What to produce:
Please recast everything from the line containing "You are a computer-use agent." down to the line containing "pyautogui.click(x=1497, y=661)" as a Markdown table with the columns No. and Line, one row per line, skipping blank lines and leaving out the pictures.

Material for the task:
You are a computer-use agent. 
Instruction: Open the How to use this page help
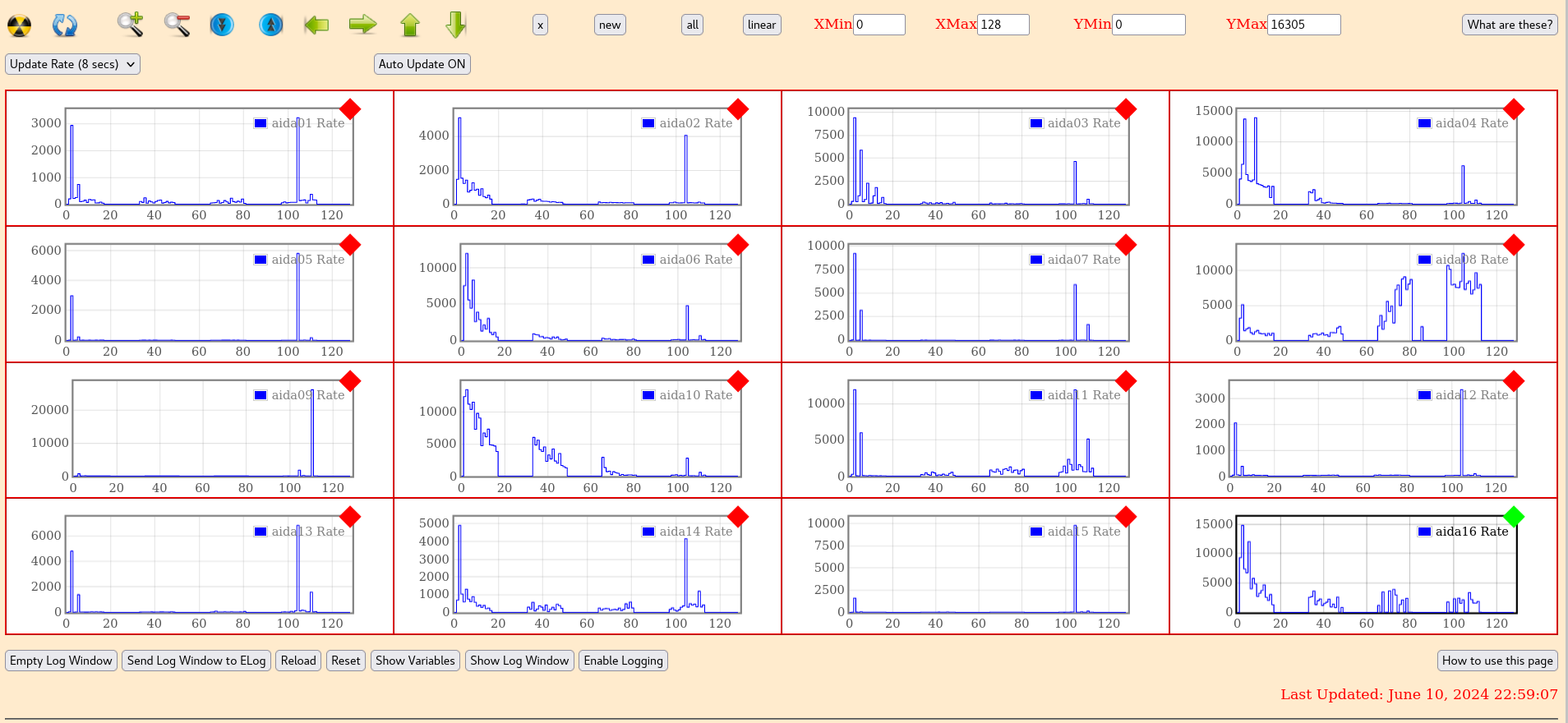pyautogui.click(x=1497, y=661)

--

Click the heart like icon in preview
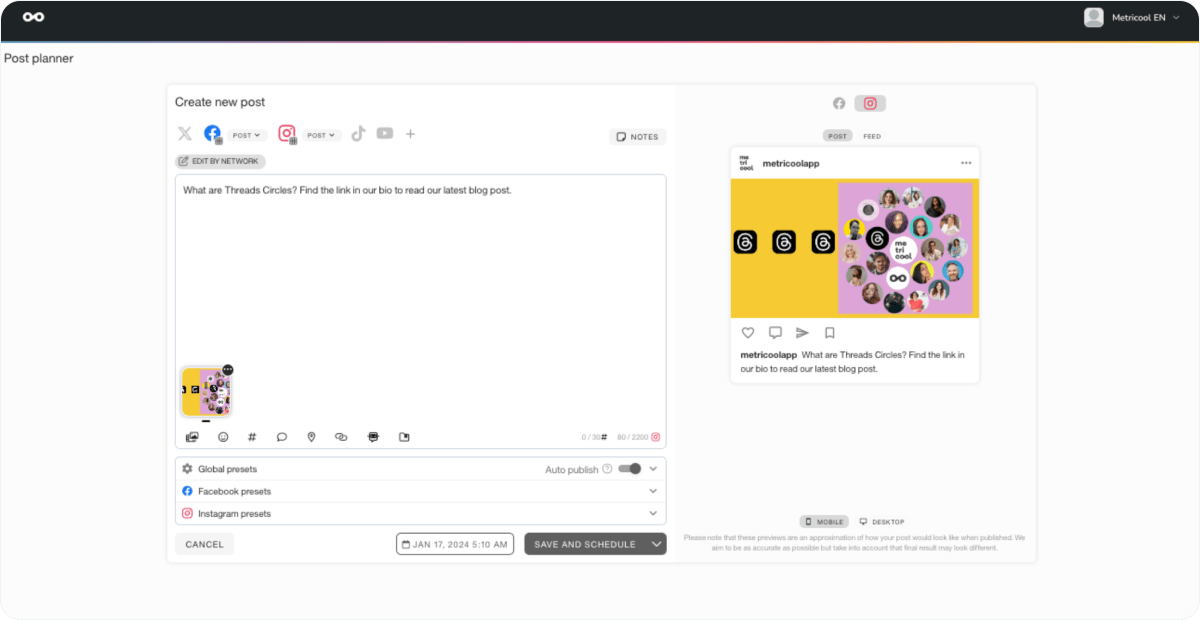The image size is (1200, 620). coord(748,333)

Task response:
| No. | Line |
|---|---|
| 1 | You are a computer-use agent.  |
| 2 | Instruction: Open the How to use this page help |
| 3 | pyautogui.click(x=1497, y=661) |